(Stored items from a collection)
○ ○ ○ ○ ○ ○ ○

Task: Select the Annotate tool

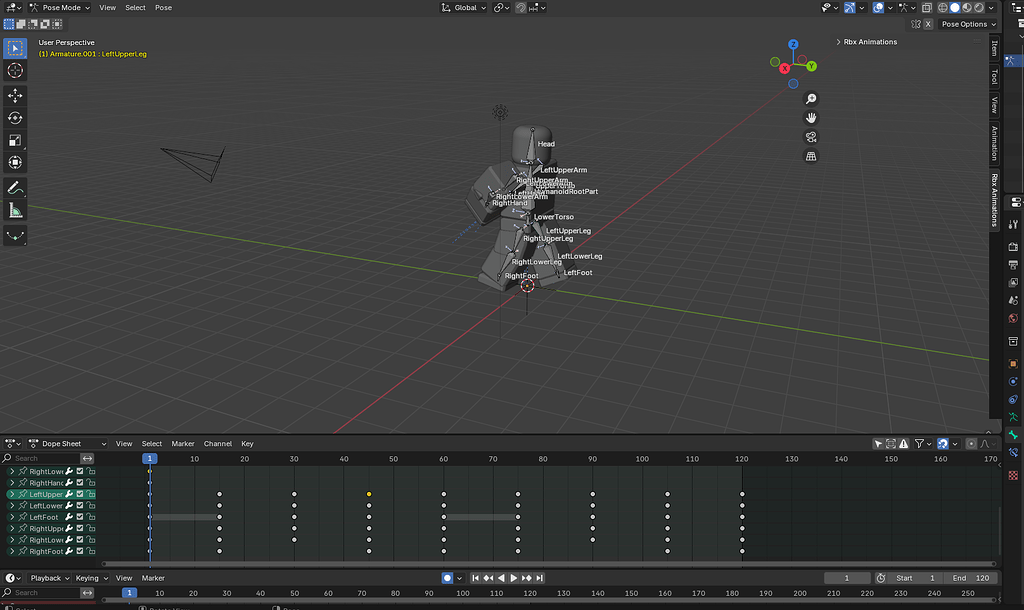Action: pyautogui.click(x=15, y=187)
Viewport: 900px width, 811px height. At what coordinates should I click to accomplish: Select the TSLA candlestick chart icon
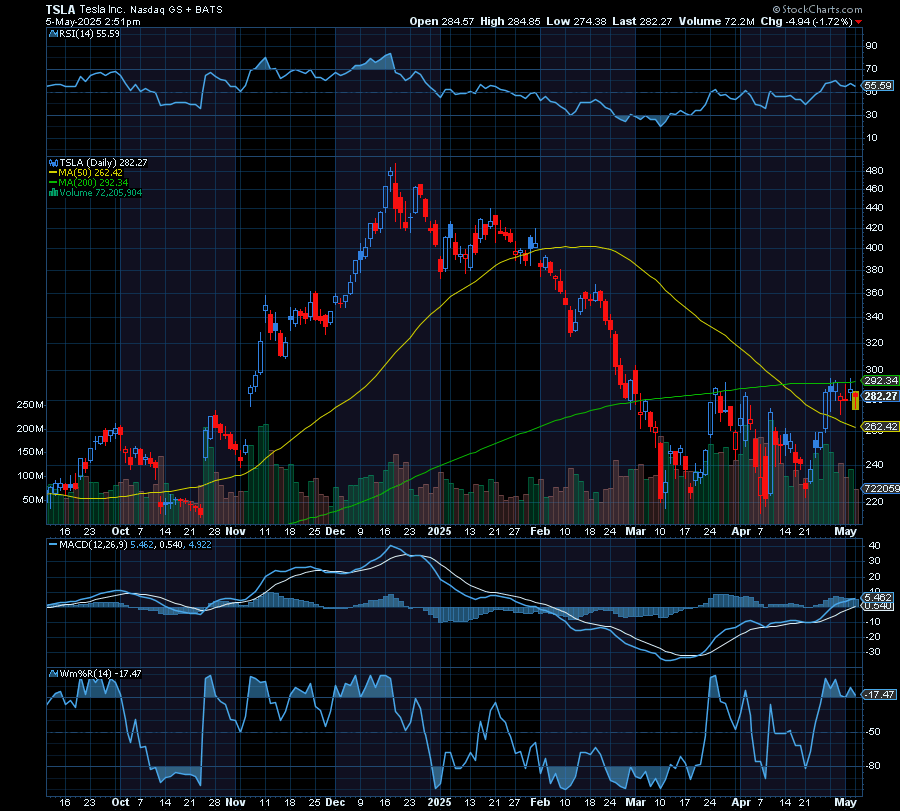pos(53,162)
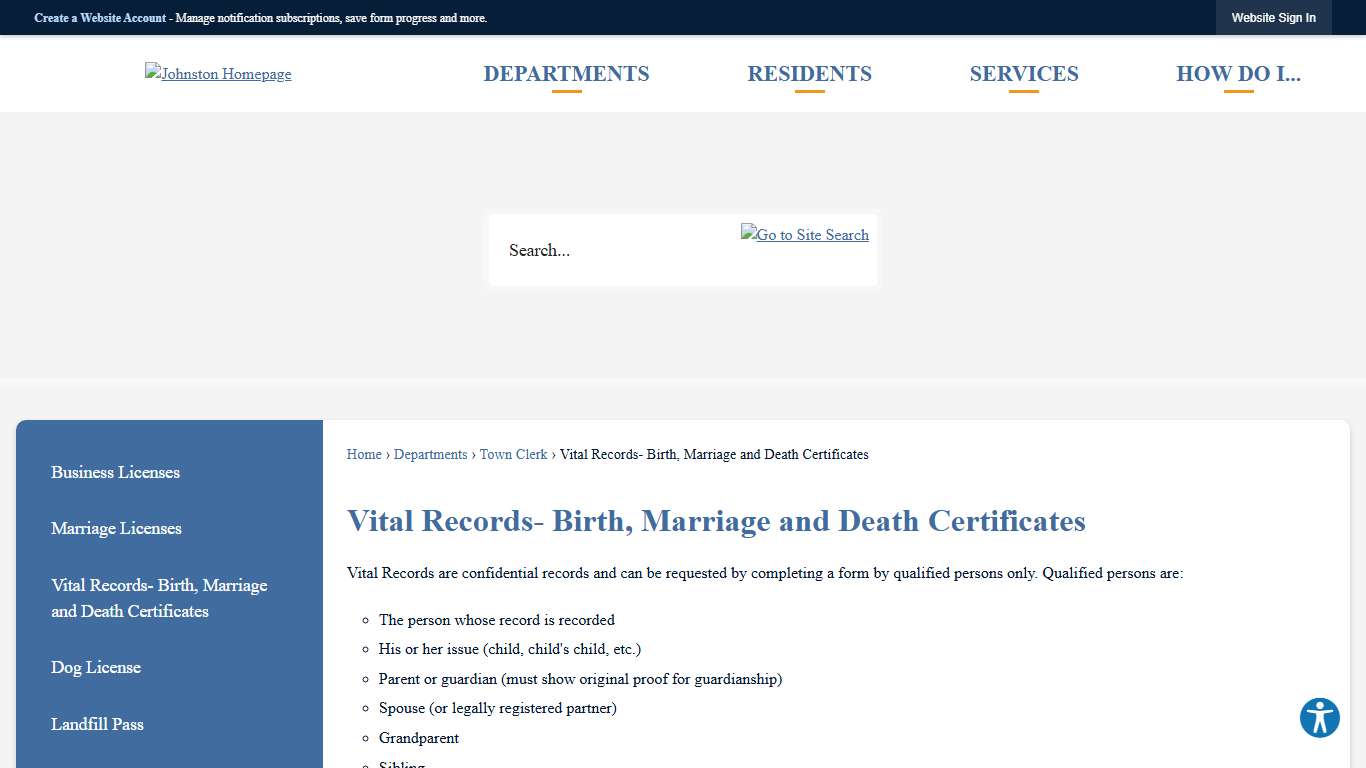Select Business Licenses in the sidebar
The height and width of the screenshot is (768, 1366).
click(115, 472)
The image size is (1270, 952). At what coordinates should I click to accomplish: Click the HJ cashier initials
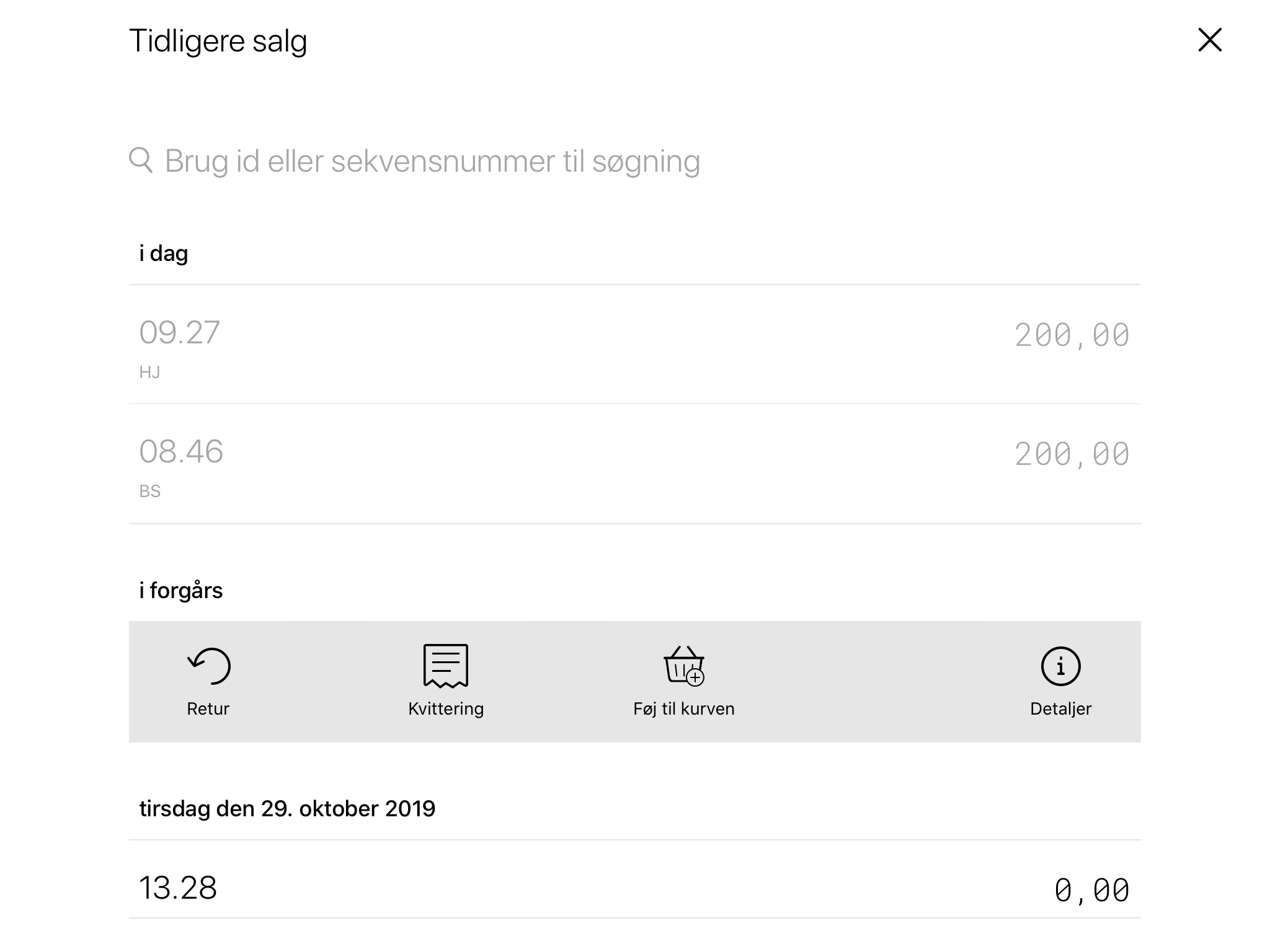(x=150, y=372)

○ ○ ○ ○ ○ ○ ○

**What to work on**: When you reach the line containing "Viewport: 900px width, 811px" in the entries above, please retype it and each line after it through the last one, exactly, without the pictures.

**Your solution**:
Viewport: 900px width, 811px height. At what coordinates should I click to accomplish: Select the TSLA candlestick chart icon
pos(53,162)
Select Business Licenses in the sidebar
The height and width of the screenshot is (768, 1366).
click(115, 472)
The image size is (1270, 952). At what coordinates should I click to accomplish: Click the HJ cashier initials
(x=150, y=372)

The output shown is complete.